S’inscrivant dans un projet œnotouristique entre les Grottes d’Azé et la cave coopérative d’Azé, le conseiller départemental en charge de la Culture, Hervé Raynaud, saluait cette promotion qui fait « le lien entre la grotte et le produit phare de ce territoire, le vin issu de ce terroir viticole ». Un accord qui est amené à être « renouvelé chaque année » comme le prouvait l’arrivée de 400 nouvelles bouteilles millésimées 2019 qui seront également « bonifiées » 171 jours dans les Grottes d’Azé puis vendues à la cave coopérative d’Azé et à la boutique des Grottes. Le prix se veut inédit lui aussi puisqu’affiché au tarif de 25 € la bouteille.

Chacune d’elles est numérotée

171 fait référence à la mer du Jurassique présente il y a 171 millions d’années et évidemment au numéro du Département, le 71, qui a investi pour notamment rénover le bâtiment, sécurisé les accès et va finir d’utiliser les dernières connaissances scientifiques pour encore mieux scénographier ce site qui attire près de 25.000 visiteurs par an. La réouverture est prévue le 9 avril prochain.
Que de beautés découvertes depuis les années 1950 dans ces grottes « désobstruées » (depuis 1959) de monticules de boues qui empêchaient de contempler ce temple souterrain.
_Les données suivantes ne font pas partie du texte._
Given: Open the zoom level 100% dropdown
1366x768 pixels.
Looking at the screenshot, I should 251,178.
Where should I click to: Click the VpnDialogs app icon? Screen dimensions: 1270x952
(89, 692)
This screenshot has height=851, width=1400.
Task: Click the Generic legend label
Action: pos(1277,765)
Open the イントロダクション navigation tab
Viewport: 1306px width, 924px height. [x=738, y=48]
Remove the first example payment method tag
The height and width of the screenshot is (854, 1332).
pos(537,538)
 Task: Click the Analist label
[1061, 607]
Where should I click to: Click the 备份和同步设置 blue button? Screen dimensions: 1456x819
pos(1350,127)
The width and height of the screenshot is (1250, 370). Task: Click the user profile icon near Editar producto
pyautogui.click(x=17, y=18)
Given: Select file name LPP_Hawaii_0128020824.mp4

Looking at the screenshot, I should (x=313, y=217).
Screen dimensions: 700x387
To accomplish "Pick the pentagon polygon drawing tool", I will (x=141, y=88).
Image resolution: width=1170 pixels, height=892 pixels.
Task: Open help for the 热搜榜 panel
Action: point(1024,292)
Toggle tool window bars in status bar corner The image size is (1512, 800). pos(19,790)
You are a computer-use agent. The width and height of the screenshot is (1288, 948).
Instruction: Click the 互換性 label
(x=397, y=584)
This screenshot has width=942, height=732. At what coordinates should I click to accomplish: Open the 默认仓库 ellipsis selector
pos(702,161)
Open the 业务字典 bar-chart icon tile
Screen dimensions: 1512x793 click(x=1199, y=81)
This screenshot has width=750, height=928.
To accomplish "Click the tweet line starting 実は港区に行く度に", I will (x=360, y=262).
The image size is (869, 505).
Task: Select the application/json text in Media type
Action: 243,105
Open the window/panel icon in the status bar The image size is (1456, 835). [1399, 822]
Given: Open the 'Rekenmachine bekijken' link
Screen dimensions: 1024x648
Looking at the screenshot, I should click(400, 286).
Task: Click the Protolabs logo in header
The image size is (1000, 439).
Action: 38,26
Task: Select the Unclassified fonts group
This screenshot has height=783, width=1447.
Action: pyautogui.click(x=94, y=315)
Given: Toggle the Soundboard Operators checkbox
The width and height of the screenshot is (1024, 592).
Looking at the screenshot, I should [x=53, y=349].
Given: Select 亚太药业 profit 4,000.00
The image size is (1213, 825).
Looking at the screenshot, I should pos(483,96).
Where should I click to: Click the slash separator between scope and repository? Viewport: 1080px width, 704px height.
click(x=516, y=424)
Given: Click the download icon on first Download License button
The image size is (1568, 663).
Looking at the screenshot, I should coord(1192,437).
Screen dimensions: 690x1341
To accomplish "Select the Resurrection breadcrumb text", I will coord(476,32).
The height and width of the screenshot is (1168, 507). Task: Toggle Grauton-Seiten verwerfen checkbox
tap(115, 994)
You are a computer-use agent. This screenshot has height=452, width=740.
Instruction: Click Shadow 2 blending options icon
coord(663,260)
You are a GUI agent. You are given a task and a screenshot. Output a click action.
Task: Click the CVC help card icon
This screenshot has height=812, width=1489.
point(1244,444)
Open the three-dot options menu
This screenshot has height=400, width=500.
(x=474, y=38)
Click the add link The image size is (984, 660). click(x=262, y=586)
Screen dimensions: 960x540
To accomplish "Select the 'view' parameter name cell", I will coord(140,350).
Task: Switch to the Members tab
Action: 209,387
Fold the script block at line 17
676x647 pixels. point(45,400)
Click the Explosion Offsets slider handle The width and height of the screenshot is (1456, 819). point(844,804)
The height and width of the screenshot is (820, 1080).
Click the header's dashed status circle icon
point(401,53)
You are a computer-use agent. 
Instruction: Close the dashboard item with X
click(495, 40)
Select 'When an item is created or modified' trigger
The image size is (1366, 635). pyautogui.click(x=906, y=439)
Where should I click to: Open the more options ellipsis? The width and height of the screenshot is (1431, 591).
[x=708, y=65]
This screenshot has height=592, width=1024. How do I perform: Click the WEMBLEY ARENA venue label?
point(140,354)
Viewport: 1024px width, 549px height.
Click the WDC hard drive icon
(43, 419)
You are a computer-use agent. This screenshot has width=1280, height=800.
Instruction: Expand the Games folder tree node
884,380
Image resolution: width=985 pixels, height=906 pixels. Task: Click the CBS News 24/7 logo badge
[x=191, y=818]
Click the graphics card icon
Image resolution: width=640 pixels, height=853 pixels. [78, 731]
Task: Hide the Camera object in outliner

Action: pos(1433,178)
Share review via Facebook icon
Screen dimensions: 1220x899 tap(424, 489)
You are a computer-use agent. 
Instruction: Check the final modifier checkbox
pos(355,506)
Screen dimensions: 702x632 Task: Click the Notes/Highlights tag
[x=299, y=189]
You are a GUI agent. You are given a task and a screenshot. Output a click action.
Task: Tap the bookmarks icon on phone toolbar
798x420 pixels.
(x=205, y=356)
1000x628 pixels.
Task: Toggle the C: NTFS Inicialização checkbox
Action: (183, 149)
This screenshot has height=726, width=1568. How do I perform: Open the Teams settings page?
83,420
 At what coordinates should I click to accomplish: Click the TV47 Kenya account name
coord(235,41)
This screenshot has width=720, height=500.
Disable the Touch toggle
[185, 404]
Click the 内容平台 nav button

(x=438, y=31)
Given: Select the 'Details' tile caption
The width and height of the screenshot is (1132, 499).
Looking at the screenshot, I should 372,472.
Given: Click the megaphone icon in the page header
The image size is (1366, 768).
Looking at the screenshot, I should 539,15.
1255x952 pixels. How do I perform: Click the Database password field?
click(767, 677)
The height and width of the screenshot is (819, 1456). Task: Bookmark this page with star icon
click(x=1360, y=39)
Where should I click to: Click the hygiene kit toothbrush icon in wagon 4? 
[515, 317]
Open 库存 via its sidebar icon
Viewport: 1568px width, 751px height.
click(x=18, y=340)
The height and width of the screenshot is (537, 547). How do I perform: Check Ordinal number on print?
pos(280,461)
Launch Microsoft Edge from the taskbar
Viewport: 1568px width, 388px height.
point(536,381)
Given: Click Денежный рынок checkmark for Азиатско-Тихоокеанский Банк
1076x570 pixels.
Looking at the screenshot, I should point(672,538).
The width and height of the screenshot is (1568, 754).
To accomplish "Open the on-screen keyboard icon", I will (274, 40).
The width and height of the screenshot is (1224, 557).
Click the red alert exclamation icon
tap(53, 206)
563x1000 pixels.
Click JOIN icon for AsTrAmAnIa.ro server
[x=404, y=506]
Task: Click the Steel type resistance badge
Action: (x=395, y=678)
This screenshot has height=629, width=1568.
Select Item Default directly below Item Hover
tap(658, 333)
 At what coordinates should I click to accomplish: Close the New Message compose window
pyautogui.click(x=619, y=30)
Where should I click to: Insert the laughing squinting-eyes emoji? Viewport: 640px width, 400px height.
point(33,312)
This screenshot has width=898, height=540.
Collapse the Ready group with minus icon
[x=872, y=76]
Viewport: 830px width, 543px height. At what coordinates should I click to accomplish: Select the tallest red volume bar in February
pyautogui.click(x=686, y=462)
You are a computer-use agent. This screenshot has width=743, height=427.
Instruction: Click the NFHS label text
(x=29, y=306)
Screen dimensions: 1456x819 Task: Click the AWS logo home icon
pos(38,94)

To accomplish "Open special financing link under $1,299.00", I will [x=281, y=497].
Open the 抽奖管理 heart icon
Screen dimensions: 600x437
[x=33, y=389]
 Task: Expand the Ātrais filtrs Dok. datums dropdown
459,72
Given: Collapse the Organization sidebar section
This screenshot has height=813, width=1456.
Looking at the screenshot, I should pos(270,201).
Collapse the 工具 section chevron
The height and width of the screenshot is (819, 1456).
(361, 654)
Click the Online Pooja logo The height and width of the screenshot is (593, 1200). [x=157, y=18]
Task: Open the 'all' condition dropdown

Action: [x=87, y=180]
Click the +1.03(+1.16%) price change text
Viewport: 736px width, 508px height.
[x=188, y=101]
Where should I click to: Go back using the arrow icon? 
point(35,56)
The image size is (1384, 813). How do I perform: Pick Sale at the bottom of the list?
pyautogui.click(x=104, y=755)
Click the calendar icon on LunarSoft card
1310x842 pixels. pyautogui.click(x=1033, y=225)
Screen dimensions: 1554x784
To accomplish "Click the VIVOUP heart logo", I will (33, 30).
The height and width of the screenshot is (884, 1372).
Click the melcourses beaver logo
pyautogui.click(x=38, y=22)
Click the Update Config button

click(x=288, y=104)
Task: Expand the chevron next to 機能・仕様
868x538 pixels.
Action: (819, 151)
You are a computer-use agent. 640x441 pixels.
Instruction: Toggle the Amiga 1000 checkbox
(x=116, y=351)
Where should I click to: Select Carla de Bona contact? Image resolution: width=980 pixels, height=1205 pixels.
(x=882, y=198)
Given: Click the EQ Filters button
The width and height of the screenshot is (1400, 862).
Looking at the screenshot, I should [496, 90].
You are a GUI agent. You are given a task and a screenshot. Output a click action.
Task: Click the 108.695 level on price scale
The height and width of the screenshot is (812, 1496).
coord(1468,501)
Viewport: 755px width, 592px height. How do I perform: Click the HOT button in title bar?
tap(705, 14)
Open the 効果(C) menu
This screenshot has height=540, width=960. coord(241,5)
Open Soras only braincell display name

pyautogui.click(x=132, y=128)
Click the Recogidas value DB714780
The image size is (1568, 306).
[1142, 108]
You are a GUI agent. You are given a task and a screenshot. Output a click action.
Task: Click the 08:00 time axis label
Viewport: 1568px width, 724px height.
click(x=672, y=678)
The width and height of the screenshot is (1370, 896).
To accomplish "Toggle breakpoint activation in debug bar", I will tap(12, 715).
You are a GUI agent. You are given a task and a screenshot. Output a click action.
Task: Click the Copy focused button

Un site promis à un « brillant avenir » puisque des sondages récents ont révélé d’immenses réseaux souterrains encore inexplorés par les spéléologues. La faune cavernicole endémique, non présente ailleurs, les traces d’ours et de fauves préhistoriques et les traces de Néandertaliens font que ce site scientifique est protégé.
Pour éviter d’introduire trop de « corps étrangers », les vignerons ont utilisé un bouchon en liège pour ne pas « contaminer » la grotte, à l’image des dégradations dans la grotte de Lascaux. Mais le plus compliqué aura été la bataille avec les Douanes qui réclamaient l’étiquetage des bouteilles entreposées. Au moment donc de mettre dans les coffrets bois (pour absorber l’humidité aussi) les 200 bouteilles, la dizaine de vignerons faisait très attention à ne pas décoller, abîmer ou déchirer les étiquettes et contre-étiquettes qui se décollaient des bouteilles.
Les vignerons passaient à la dégustation pour constater l’évolution par rapport à un élevage classique au chai. « Ce vieillissement en grotte lui a apporté de la rondeur et son bouquet est clairement différent », se réjouissaient les coopérateurs.

Visite œnologique des Grottes d’Azé

Elle est organisée pendant les mois de juillet et août en compagnie d’un guide et d’un coopérateur viticole qui font découvrir les liens entre géologie, vigne et vin. Les visiteurs parcourent une des grottes tout en dégustant trois vins médaillés, assortis d’un apéritif local.